▶ Work to be completed: Reproduce all the entries exactly and keep the pictures out.

▶ Dataset content:
------------------------------------------------------------------------

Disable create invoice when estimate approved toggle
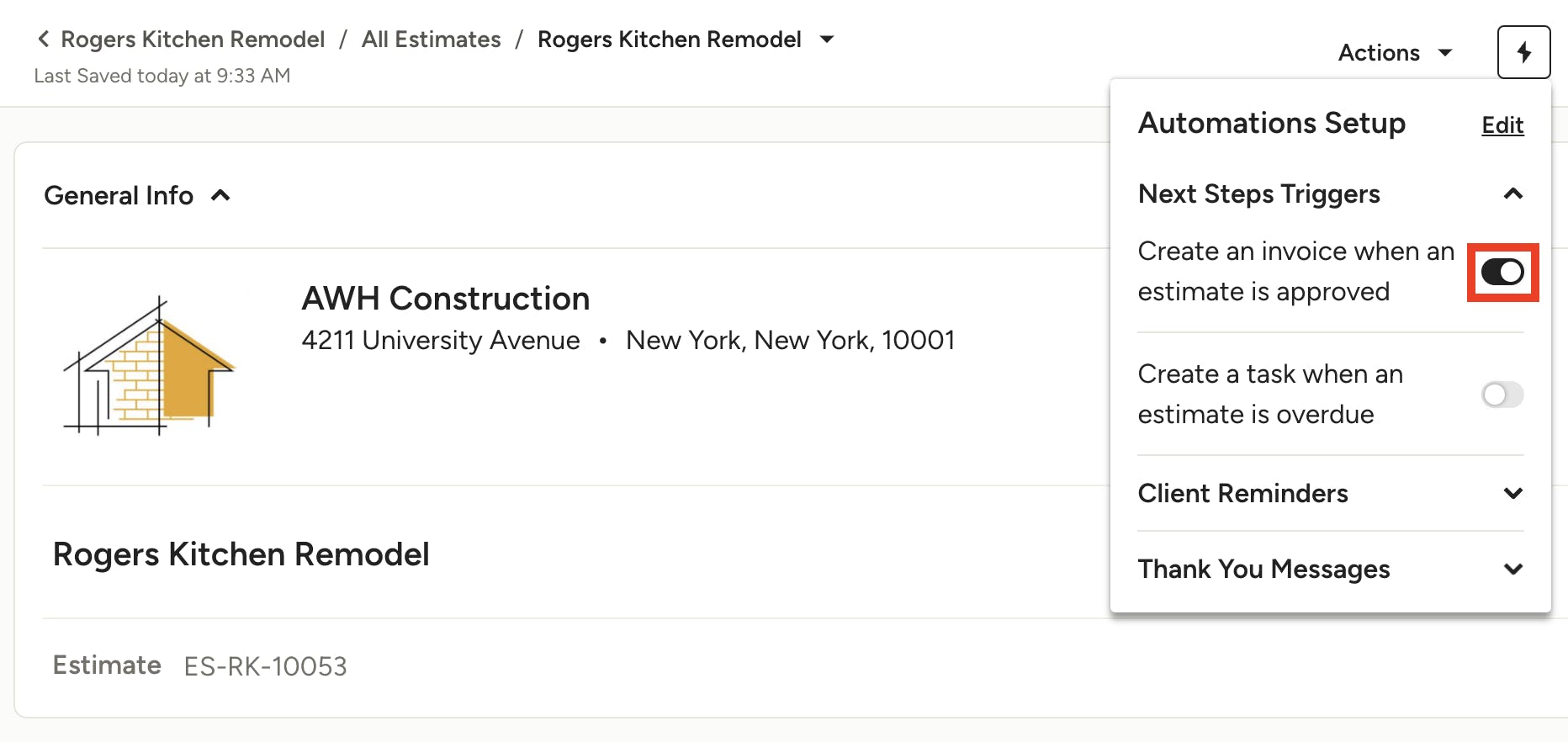 coord(1502,272)
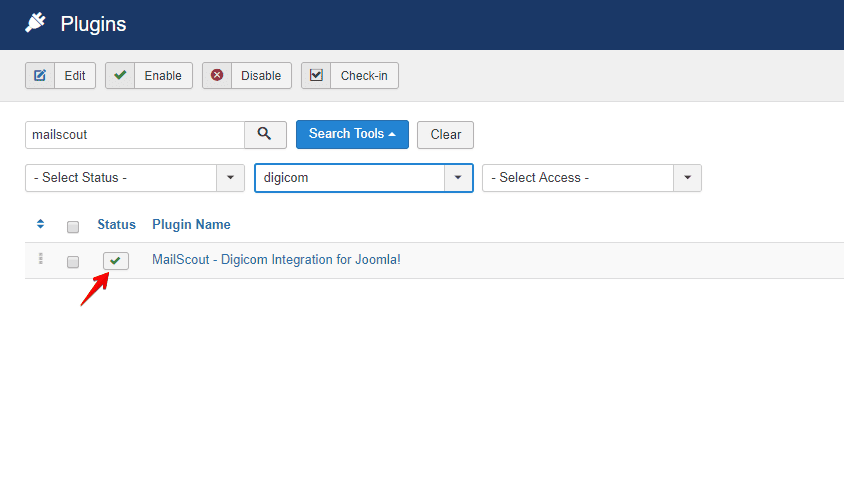Open the Select Access dropdown
Viewport: 844px width, 500px height.
pyautogui.click(x=591, y=178)
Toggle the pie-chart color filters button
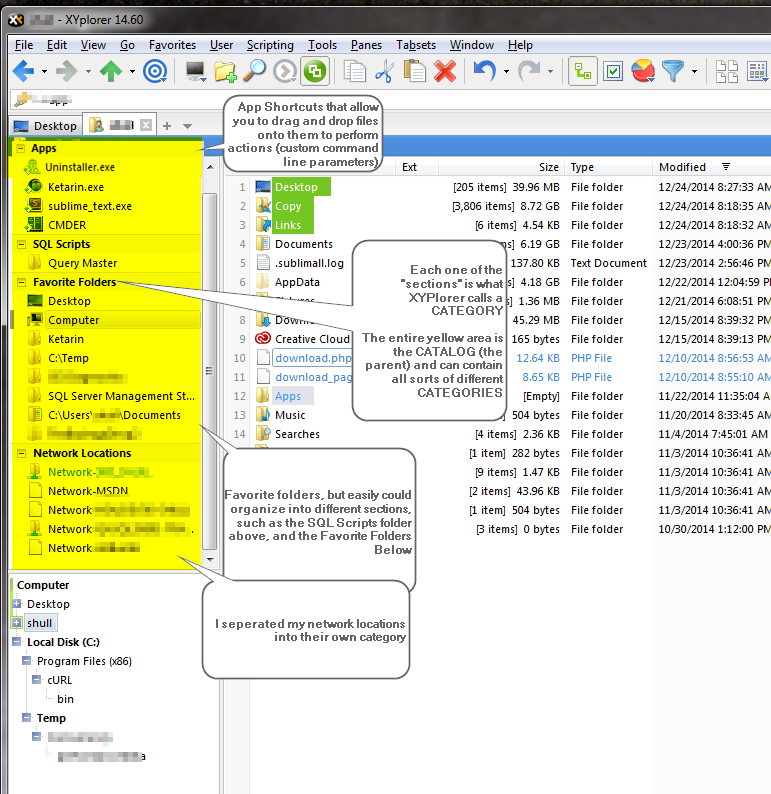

------------------------------------------------------------------------

▶ Exercise answer:
Disable create invoice when estimate approved toggle
 coord(1502,272)
Open the Select Access dropdown
Viewport: 844px width, 500px height.
pyautogui.click(x=591, y=178)
Toggle the pie-chart color filters button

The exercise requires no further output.